ABOUT THIS TASK -
Each line from the start of the data below through the one containing "Task: Select the Razor tool" must be reproduced exactly.

DATA IN THIS EXERCISE -
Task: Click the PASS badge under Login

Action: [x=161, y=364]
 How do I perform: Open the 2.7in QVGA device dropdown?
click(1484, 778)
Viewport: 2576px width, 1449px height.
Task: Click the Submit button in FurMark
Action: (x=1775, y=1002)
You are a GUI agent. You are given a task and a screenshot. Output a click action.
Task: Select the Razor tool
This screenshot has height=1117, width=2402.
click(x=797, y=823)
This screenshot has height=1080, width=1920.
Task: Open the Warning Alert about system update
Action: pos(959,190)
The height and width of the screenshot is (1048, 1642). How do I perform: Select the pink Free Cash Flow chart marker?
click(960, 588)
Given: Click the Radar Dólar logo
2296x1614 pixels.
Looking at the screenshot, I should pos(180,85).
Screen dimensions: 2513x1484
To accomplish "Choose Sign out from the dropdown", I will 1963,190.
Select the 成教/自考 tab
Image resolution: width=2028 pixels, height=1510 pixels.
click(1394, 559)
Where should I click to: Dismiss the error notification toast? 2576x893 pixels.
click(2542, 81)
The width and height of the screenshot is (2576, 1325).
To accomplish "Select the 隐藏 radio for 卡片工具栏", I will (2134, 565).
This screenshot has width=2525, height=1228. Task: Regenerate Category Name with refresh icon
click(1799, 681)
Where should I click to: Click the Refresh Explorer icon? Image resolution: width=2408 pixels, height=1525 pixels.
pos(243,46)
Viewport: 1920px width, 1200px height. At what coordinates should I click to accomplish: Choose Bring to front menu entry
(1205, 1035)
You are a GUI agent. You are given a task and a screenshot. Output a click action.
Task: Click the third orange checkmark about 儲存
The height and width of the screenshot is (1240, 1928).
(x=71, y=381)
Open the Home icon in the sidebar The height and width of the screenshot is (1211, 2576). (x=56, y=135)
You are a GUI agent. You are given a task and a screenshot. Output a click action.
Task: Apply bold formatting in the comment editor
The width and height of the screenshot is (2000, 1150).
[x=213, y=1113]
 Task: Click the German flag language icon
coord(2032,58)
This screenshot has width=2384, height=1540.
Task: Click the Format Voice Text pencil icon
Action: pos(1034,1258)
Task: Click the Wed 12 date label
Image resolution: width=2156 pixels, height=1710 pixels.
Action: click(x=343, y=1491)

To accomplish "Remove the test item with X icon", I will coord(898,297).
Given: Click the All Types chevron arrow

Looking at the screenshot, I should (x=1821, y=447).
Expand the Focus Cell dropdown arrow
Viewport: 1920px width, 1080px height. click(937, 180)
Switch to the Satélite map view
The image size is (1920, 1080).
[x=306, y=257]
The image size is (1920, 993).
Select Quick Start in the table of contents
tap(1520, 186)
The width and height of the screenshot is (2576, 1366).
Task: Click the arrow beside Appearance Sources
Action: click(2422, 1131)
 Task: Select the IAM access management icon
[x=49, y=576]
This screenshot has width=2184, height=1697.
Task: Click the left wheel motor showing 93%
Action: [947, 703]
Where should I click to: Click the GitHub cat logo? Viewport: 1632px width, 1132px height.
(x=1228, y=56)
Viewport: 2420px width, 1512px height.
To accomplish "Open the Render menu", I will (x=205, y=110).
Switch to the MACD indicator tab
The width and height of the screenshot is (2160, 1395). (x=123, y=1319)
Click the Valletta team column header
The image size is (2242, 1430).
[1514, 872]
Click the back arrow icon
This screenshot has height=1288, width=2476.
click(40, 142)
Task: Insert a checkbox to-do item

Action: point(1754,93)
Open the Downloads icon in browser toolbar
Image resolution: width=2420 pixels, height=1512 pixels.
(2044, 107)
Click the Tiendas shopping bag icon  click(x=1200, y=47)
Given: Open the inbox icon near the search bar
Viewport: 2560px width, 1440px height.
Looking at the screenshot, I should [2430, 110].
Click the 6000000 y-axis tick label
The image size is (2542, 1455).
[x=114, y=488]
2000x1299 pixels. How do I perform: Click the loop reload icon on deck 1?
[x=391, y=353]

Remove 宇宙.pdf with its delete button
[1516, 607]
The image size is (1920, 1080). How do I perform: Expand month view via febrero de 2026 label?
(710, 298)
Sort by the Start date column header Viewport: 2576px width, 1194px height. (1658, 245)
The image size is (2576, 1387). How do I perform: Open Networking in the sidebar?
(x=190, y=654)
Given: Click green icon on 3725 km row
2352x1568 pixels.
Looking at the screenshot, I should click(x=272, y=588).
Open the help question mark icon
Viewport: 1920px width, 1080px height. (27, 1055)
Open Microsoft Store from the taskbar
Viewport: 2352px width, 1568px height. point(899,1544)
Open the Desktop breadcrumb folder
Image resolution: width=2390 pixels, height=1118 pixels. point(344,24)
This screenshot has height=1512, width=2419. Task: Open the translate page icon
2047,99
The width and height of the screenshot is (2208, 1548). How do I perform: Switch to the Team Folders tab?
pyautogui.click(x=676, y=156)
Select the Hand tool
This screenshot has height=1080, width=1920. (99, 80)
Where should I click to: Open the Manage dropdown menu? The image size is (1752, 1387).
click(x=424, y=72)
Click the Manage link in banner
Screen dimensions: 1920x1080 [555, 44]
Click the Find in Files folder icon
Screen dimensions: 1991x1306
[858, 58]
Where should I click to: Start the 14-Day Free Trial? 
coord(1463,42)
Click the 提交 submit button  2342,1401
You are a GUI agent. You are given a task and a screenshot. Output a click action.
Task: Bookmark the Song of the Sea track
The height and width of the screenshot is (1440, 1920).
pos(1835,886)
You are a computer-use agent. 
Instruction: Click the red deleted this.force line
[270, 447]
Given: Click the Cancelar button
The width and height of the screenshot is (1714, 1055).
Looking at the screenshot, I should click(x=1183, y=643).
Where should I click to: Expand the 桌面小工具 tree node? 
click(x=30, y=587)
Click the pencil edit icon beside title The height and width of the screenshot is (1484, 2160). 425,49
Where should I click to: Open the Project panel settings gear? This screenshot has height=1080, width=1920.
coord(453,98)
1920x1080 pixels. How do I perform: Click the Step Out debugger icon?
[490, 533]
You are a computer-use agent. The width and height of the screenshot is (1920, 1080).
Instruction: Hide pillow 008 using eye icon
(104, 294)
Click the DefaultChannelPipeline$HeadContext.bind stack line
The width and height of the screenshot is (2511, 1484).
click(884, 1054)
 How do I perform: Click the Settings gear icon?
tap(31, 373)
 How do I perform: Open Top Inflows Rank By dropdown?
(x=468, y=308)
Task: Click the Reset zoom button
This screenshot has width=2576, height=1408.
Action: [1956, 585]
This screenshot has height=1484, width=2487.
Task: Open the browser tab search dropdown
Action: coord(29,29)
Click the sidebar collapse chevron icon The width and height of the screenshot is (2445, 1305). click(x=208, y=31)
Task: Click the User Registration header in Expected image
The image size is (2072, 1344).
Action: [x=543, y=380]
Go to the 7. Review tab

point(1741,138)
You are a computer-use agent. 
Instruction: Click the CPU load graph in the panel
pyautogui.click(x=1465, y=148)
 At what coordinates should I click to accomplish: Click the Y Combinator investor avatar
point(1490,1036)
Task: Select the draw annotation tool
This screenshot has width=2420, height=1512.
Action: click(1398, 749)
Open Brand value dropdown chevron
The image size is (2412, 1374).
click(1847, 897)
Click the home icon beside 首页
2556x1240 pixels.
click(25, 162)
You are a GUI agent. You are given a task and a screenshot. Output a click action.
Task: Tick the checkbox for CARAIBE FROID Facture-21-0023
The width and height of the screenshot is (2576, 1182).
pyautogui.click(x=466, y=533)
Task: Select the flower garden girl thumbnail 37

ANSWER BOX -
Task: Click the PASS badge under Login

Action: [x=161, y=364]
 How do I perform: Open the 2.7in QVGA device dropdown?
click(1484, 778)
Viewport: 2576px width, 1449px height.
Task: Click the Submit button in FurMark
Action: (x=1775, y=1002)
You are a GUI agent. You are given a task and a screenshot. Output a click action.
Task: Select the Razor tool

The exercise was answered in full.